-- START INFORMATION GIVEN --
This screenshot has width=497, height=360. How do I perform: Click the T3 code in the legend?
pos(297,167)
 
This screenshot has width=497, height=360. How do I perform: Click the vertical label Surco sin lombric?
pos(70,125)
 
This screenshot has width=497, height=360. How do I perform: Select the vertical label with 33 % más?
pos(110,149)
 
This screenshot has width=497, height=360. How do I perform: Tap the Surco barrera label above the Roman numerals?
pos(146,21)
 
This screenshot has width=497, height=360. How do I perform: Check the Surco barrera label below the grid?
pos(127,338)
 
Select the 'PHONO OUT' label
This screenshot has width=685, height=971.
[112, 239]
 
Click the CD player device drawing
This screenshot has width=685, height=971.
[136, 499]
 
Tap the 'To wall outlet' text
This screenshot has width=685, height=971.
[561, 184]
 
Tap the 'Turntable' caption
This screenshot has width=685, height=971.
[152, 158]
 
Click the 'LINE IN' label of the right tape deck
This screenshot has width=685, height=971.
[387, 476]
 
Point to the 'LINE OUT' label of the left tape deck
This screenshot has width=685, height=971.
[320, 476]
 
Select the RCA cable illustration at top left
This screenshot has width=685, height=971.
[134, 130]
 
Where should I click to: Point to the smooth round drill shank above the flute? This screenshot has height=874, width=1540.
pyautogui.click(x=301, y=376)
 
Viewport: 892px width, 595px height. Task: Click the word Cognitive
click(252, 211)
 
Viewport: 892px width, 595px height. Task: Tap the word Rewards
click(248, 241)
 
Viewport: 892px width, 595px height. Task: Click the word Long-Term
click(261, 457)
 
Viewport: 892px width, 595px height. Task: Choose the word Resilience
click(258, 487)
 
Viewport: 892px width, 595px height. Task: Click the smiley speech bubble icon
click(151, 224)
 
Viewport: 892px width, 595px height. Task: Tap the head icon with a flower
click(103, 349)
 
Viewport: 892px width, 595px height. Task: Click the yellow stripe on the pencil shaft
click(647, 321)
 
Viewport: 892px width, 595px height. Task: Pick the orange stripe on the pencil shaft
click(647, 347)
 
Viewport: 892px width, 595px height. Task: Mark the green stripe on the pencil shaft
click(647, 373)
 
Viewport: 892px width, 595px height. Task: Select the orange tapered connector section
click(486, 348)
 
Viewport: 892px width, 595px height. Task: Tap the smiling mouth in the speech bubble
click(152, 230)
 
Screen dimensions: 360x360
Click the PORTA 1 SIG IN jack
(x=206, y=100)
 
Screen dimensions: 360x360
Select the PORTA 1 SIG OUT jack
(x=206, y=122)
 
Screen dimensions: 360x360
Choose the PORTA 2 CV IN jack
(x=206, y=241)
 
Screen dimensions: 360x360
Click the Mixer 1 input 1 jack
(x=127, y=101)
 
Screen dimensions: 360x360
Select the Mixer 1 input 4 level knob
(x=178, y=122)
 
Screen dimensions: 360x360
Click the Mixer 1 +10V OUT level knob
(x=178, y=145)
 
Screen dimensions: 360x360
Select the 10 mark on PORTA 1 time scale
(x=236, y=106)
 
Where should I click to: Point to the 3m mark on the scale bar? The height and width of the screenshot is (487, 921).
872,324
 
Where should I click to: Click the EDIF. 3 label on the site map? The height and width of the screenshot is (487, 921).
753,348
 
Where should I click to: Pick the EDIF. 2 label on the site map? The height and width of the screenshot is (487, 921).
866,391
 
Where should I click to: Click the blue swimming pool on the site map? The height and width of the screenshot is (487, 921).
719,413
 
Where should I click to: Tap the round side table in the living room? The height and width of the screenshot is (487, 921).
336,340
-- END INFORMATION GIVEN --
→ **PROMPT**:
Format every line of the listing above as a Markdown table with two columns, Row and Listing line. Skip the blank lines.

→ **SOLUTION**:
| Row | Listing line |
|---|---|
| 1 | This screenshot has width=497, height=360. How do I perform: Click the T3 code in the legend? |
| 2 | pos(297,167) |
| 3 | This screenshot has width=497, height=360. How do I perform: Click the vertical label Surco sin lombric? |
| 4 | pos(70,125) |
| 5 | This screenshot has width=497, height=360. How do I perform: Select the vertical label with 33 % más? |
| 6 | pos(110,149) |
| 7 | This screenshot has width=497, height=360. How do I perform: Tap the Surco barrera label above the Roman numerals? |
| 8 | pos(146,21) |
| 9 | This screenshot has width=497, height=360. How do I perform: Check the Surco barrera label below the grid? |
| 10 | pos(127,338) |
| 11 | Select the 'PHONO OUT' label |
| 12 | This screenshot has width=685, height=971. |
| 13 | [112, 239] |
| 14 | Click the CD player device drawing |
| 15 | This screenshot has width=685, height=971. |
| 16 | [136, 499] |
| 17 | Tap the 'To wall outlet' text |
| 18 | This screenshot has width=685, height=971. |
| 19 | [561, 184] |
| 20 | Tap the 'Turntable' caption |
| 21 | This screenshot has width=685, height=971. |
| 22 | [152, 158] |
| 23 | Click the 'LINE IN' label of the right tape deck |
| 24 | This screenshot has width=685, height=971. |
| 25 | [387, 476] |
| 26 | Point to the 'LINE OUT' label of the left tape deck |
| 27 | This screenshot has width=685, height=971. |
| 28 | [320, 476] |
| 29 | Select the RCA cable illustration at top left |
| 30 | This screenshot has width=685, height=971. |
| 31 | [134, 130] |
| 32 | Where should I click to: Point to the smooth round drill shank above the flute? This screenshot has height=874, width=1540. |
| 33 | pyautogui.click(x=301, y=376) |
| 34 | Viewport: 892px width, 595px height. Task: Click the word Cognitive |
| 35 | click(252, 211) |
| 36 | Viewport: 892px width, 595px height. Task: Tap the word Rewards |
| 37 | click(248, 241) |
| 38 | Viewport: 892px width, 595px height. Task: Click the word Long-Term |
| 39 | click(261, 457) |
| 40 | Viewport: 892px width, 595px height. Task: Choose the word Resilience |
| 41 | click(258, 487) |
| 42 | Viewport: 892px width, 595px height. Task: Click the smiley speech bubble icon |
| 43 | click(151, 224) |
| 44 | Viewport: 892px width, 595px height. Task: Tap the head icon with a flower |
| 45 | click(103, 349) |
| 46 | Viewport: 892px width, 595px height. Task: Click the yellow stripe on the pencil shaft |
| 47 | click(647, 321) |
| 48 | Viewport: 892px width, 595px height. Task: Pick the orange stripe on the pencil shaft |
| 49 | click(647, 347) |
| 50 | Viewport: 892px width, 595px height. Task: Mark the green stripe on the pencil shaft |
| 51 | click(647, 373) |
| 52 | Viewport: 892px width, 595px height. Task: Select the orange tapered connector section |
| 53 | click(486, 348) |
| 54 | Viewport: 892px width, 595px height. Task: Tap the smiling mouth in the speech bubble |
| 55 | click(152, 230) |
| 56 | Screen dimensions: 360x360 |
| 57 | Click the PORTA 1 SIG IN jack |
| 58 | (x=206, y=100) |
| 59 | Screen dimensions: 360x360 |
| 60 | Select the PORTA 1 SIG OUT jack |
| 61 | (x=206, y=122) |
| 62 | Screen dimensions: 360x360 |
| 63 | Choose the PORTA 2 CV IN jack |
| 64 | (x=206, y=241) |
| 65 | Screen dimensions: 360x360 |
| 66 | Click the Mixer 1 input 1 jack |
| 67 | (x=127, y=101) |
| 68 | Screen dimensions: 360x360 |
| 69 | Select the Mixer 1 input 4 level knob |
| 70 | (x=178, y=122) |
| 71 | Screen dimensions: 360x360 |
| 72 | Click the Mixer 1 +10V OUT level knob |
| 73 | (x=178, y=145) |
| 74 | Screen dimensions: 360x360 |
| 75 | Select the 10 mark on PORTA 1 time scale |
| 76 | (x=236, y=106) |
| 77 | Where should I click to: Point to the 3m mark on the scale bar? The height and width of the screenshot is (487, 921). |
| 78 | 872,324 |
| 79 | Where should I click to: Click the EDIF. 3 label on the site map? The height and width of the screenshot is (487, 921). |
| 80 | 753,348 |
| 81 | Where should I click to: Pick the EDIF. 2 label on the site map? The height and width of the screenshot is (487, 921). |
| 82 | 866,391 |
| 83 | Where should I click to: Click the blue swimming pool on the site map? The height and width of the screenshot is (487, 921). |
| 84 | 719,413 |
| 85 | Where should I click to: Tap the round side table in the living room? The height and width of the screenshot is (487, 921). |
| 86 | 336,340 |